Only when I am errant,
absent, missing from my meds–
and only then by accident,
or laziness.
Because I also fear
what lies outside
the electric fence–
the grassy freedom,
where the endless winds
of madness blow.

“Sometimes darkness grips me” describes my experience of depression and psychosis, and was first published in my self-published chapbook, Mental Illness Poems, 2011, as was “Human”, which is set in TQ— the therapeutic quiet room of the local psych hospital, a place where it is most difficult to preserve any shred of human dignity, something it has always been important to me to try to hang on to. “throat” was published in my chapbook Body Parts released in 2021 by Gaspereau Press. It describes the scars from self harm, which ended up being a sign of the body’s power to heal itself, and with time, the mind. “Missing Meds” from a memoir in progress, describes my mixed feelings about the psych drugs I take. My final poem “Cliff”was published by on the CBC.ca website and describes my relationship with my madness and how “normals” perceive me.
These poems illustrate an evolution in my experience of, and attitude toward, Madness, which I now consider to be a positive facet of my identity. While my view of psychiatry is mostly negative, I have met some very caring individuals, both health care professionals and those who are considered patients, clients or whatever other name the system uses for us. My relationships with these individuals have often been helpful and healing along my journey.
I have long taken psych meds, which have helped cope with the anguish and suffering that my mind has gifted me with. I am still thinking about my relationship to these drugs. As I age, I am inclined to feel that a gentle weaning from them might be best for my mental and physical well-being.
Madness is part of me but also something that I find myself needing to come to terms with again and again, to sit beside and talk to and sometimes negotiate with. I don’t take it or my mental well-being for granted, but I also don’t know what lies on the road ahead for my Madness and me. If you are a fellow traveller, go in peace and safety, and if you can light the way for others like us, I thank you!

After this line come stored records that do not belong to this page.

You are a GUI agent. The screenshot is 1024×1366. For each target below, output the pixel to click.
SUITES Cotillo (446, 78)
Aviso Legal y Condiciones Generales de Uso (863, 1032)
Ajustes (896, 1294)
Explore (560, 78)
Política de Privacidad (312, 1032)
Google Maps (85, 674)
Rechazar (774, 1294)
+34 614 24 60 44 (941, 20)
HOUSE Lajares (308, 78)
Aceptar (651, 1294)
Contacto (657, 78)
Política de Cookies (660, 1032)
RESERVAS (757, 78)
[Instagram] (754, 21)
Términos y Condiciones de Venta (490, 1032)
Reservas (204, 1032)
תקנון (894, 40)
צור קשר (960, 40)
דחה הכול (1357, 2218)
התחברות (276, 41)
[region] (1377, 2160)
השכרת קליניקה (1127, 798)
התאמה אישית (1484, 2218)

Poet and novelist Anna Quon likes to create paintings and short animated films of her original poetry at home is Kjipuktuk (Halifax), Canada. Middle-aged, mixed race and Mad, Anna is also a Baha’i, a writing workshop facilitator, and a current board member of the Writer’s Federation of Nova Scotia. Self-employed, Anna has worked in the not-for-profit sector for more than two decades, except for several years as a freelance writer. Her chapbook, Body Parts was published last year by Gaspereau Press and her latest novel Where the Silver River Ends will released by Invisible Publishing on March 1, 2022.